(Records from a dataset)
= = = = =

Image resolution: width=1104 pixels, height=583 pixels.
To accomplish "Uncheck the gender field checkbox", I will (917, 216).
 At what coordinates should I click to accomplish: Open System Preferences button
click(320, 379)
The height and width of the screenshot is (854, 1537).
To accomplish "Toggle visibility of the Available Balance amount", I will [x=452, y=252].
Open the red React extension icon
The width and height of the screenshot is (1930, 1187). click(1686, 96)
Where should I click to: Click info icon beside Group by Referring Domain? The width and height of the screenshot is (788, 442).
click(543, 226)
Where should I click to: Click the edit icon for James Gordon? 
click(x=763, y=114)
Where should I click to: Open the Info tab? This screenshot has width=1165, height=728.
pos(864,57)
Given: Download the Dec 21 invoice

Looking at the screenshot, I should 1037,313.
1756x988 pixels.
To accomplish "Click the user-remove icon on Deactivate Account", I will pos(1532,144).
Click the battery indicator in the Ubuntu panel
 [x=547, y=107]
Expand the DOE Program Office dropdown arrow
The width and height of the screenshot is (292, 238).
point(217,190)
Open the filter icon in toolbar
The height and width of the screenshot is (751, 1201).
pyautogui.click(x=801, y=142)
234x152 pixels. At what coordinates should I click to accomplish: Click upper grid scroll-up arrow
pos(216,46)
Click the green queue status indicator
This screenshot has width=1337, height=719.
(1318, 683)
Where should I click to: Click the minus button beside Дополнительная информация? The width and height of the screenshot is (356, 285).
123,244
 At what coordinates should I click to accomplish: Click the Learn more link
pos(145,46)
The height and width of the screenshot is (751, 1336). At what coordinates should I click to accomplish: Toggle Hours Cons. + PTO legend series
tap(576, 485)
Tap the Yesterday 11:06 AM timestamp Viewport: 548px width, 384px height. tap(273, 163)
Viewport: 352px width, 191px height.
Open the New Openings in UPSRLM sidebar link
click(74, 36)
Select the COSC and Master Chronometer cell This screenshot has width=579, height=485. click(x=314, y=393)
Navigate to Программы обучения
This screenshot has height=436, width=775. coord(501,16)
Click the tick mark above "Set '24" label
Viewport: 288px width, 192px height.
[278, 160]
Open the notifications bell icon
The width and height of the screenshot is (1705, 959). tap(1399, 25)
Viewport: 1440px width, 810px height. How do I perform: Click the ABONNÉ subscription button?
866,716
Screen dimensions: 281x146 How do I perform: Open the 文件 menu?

= = = = =

Your goal:
Can you reproduce all of the entries above word for word?

Exercise solution:
Image resolution: width=1104 pixels, height=583 pixels.
To accomplish "Uncheck the gender field checkbox", I will (917, 216).
 At what coordinates should I click to accomplish: Open System Preferences button
click(320, 379)
The height and width of the screenshot is (854, 1537).
To accomplish "Toggle visibility of the Available Balance amount", I will [x=452, y=252].
Open the red React extension icon
The width and height of the screenshot is (1930, 1187). click(1686, 96)
Where should I click to: Click info icon beside Group by Referring Domain? The width and height of the screenshot is (788, 442).
click(543, 226)
Where should I click to: Click the edit icon for James Gordon? 
click(x=763, y=114)
Where should I click to: Open the Info tab? This screenshot has width=1165, height=728.
pos(864,57)
Given: Download the Dec 21 invoice

Looking at the screenshot, I should 1037,313.
1756x988 pixels.
To accomplish "Click the user-remove icon on Deactivate Account", I will pos(1532,144).
Click the battery indicator in the Ubuntu panel
 [x=547, y=107]
Expand the DOE Program Office dropdown arrow
The width and height of the screenshot is (292, 238).
point(217,190)
Open the filter icon in toolbar
The height and width of the screenshot is (751, 1201).
pyautogui.click(x=801, y=142)
234x152 pixels. At what coordinates should I click to accomplish: Click upper grid scroll-up arrow
pos(216,46)
Click the green queue status indicator
This screenshot has width=1337, height=719.
(1318, 683)
Where should I click to: Click the minus button beside Дополнительная информация? The width and height of the screenshot is (356, 285).
123,244
 At what coordinates should I click to accomplish: Click the Learn more link
pos(145,46)
The height and width of the screenshot is (751, 1336). At what coordinates should I click to accomplish: Toggle Hours Cons. + PTO legend series
tap(576, 485)
Tap the Yesterday 11:06 AM timestamp Viewport: 548px width, 384px height. tap(273, 163)
Viewport: 352px width, 191px height.
Open the New Openings in UPSRLM sidebar link
click(74, 36)
Select the COSC and Master Chronometer cell This screenshot has width=579, height=485. click(x=314, y=393)
Navigate to Программы обучения
This screenshot has height=436, width=775. coord(501,16)
Click the tick mark above "Set '24" label
Viewport: 288px width, 192px height.
[278, 160]
Open the notifications bell icon
The width and height of the screenshot is (1705, 959). tap(1399, 25)
Viewport: 1440px width, 810px height. How do I perform: Click the ABONNÉ subscription button?
866,716
Screen dimensions: 281x146 How do I perform: Open the 文件 menu?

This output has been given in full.